How to bend your tail: insights from Ciona
Professor Dong Bo’s team from the Sars-Fang Centre of Ocean University of China recently published an article named Ciona embryonic tail bending is driven by asymmetrical notochord contractility and coordinated by epithelial proliferation in the authoritative biology journal Development.
Issue bending is a key part of the animal morphogenetic toolkit that can happen at different scales, from small invaginations to larger embryo-level deformations. An example of the latter is the ventral folding of the tail that occurs in numerous animal embryos. However, the mechanisms underlying tail bending are still incompletely understood; one idea is that bending is passive, a result of confinement of the embryo within the chorion. Now, Bo Dong and colleagues use the simple chordate Ciona as a model system to investigate these problems. They first show that bending is in fact an active process: it still occurs in dechorionated embryos, and is autonomous to the tail. Active actomyosin is enriched ventrally in the notochord and, as tested both pharmacologically and genetically, required for bending. In the overlying epidermis, proliferation is higher in dorsal compared to ventral sides, and inhibition of proliferation leads to a failure in bending. Atomic force microscope measurements reveal that notochord is the stiffest tissue in the tail, and the authors then built a mathematical model to test the relative contributions of each tissue: this modelling suggests that ventral constriction of the notochord is sufficient to drive bending. Thus, tail bending is an autonomous morphogenetic process driven by asymmetric cell behaviours.

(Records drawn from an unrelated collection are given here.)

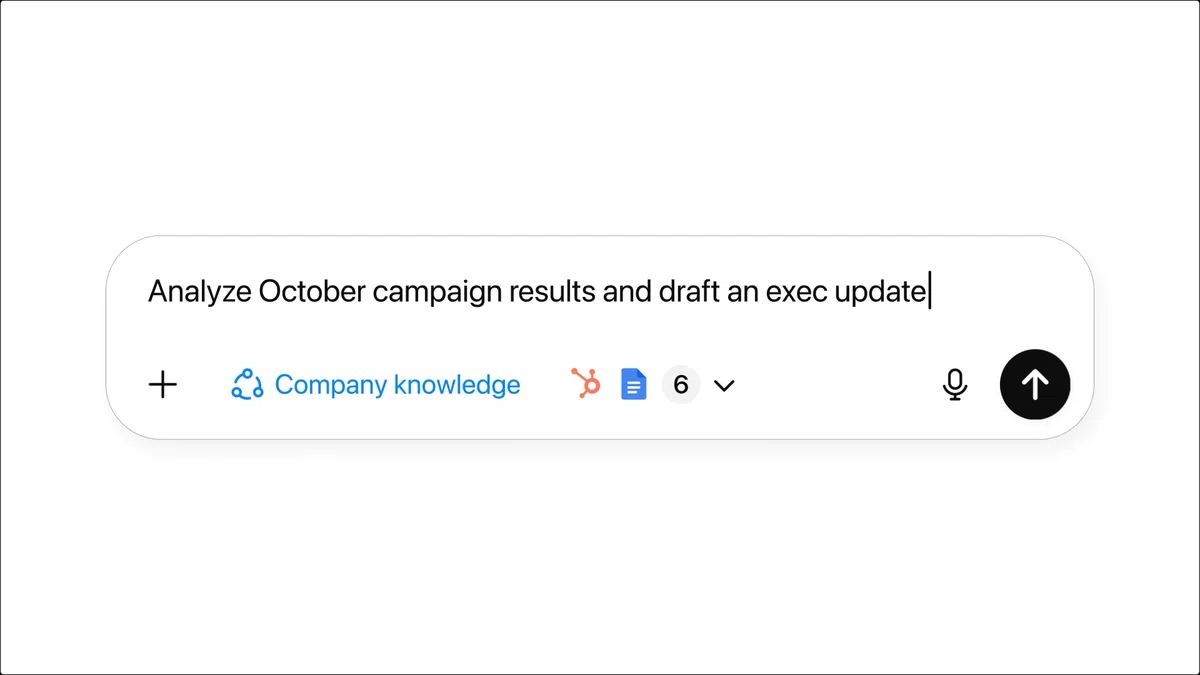Click the Company knowledge nodes icon
The image size is (1200, 675).
tap(247, 385)
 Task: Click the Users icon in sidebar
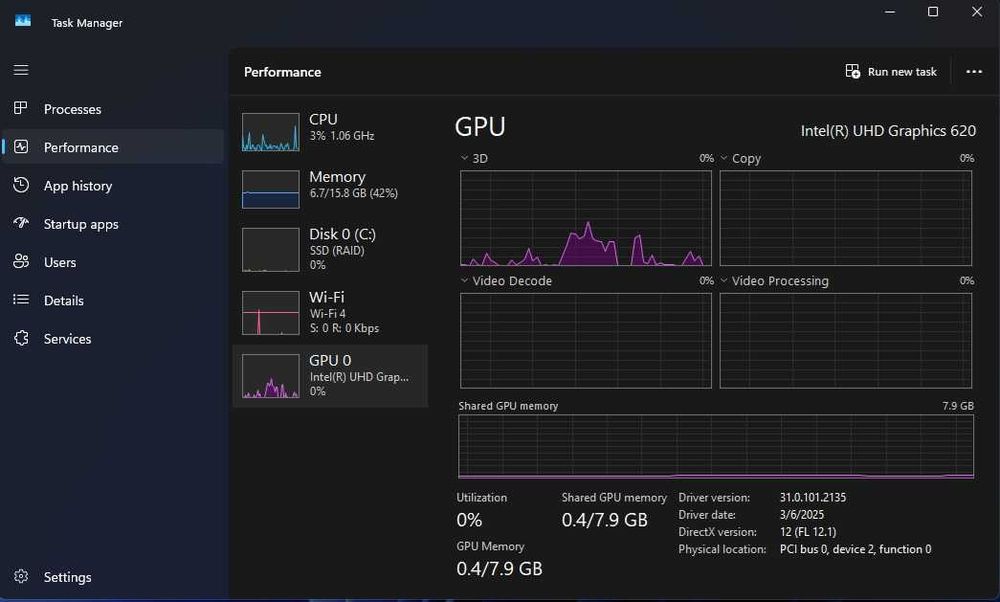pyautogui.click(x=21, y=262)
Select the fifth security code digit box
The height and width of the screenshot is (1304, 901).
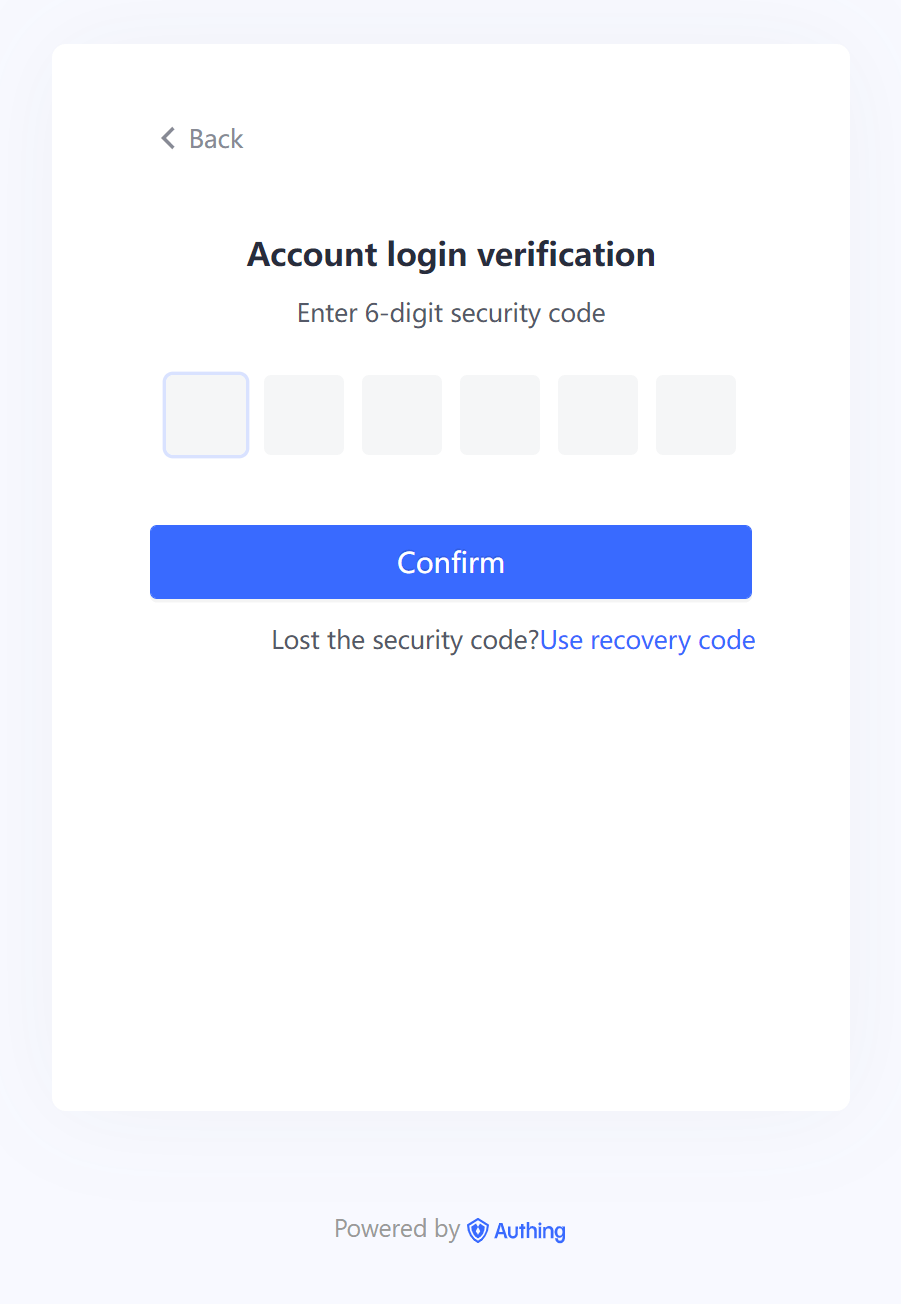598,415
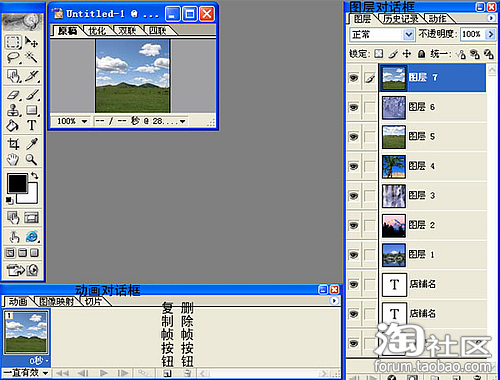This screenshot has width=500, height=380.
Task: Hide 图层 6 with its eye icon
Action: coord(354,107)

The active bending process of ascidian embryo tail
The project was completed by Professor Dong Bo's team and Professor Feng Xiqiao's team from Tsinghua University. Professor Feng's team is responsible for the construction and simulation of the physical model. Dr. Qiongxuan Lu from Ocean University of China and Yuan Gao, a doctoral student at Tsinghua University, are the co-first authors of the above paper, and Professor Dong Bo is the corresponding author of the paper. Other members of the Dong Bo team participated in the project research work. The above work was funded by Pilot National Laboratory for Marine Science and Technology(Qingdao), National Key R&D Program of China, the National Natural Science Foundation of China.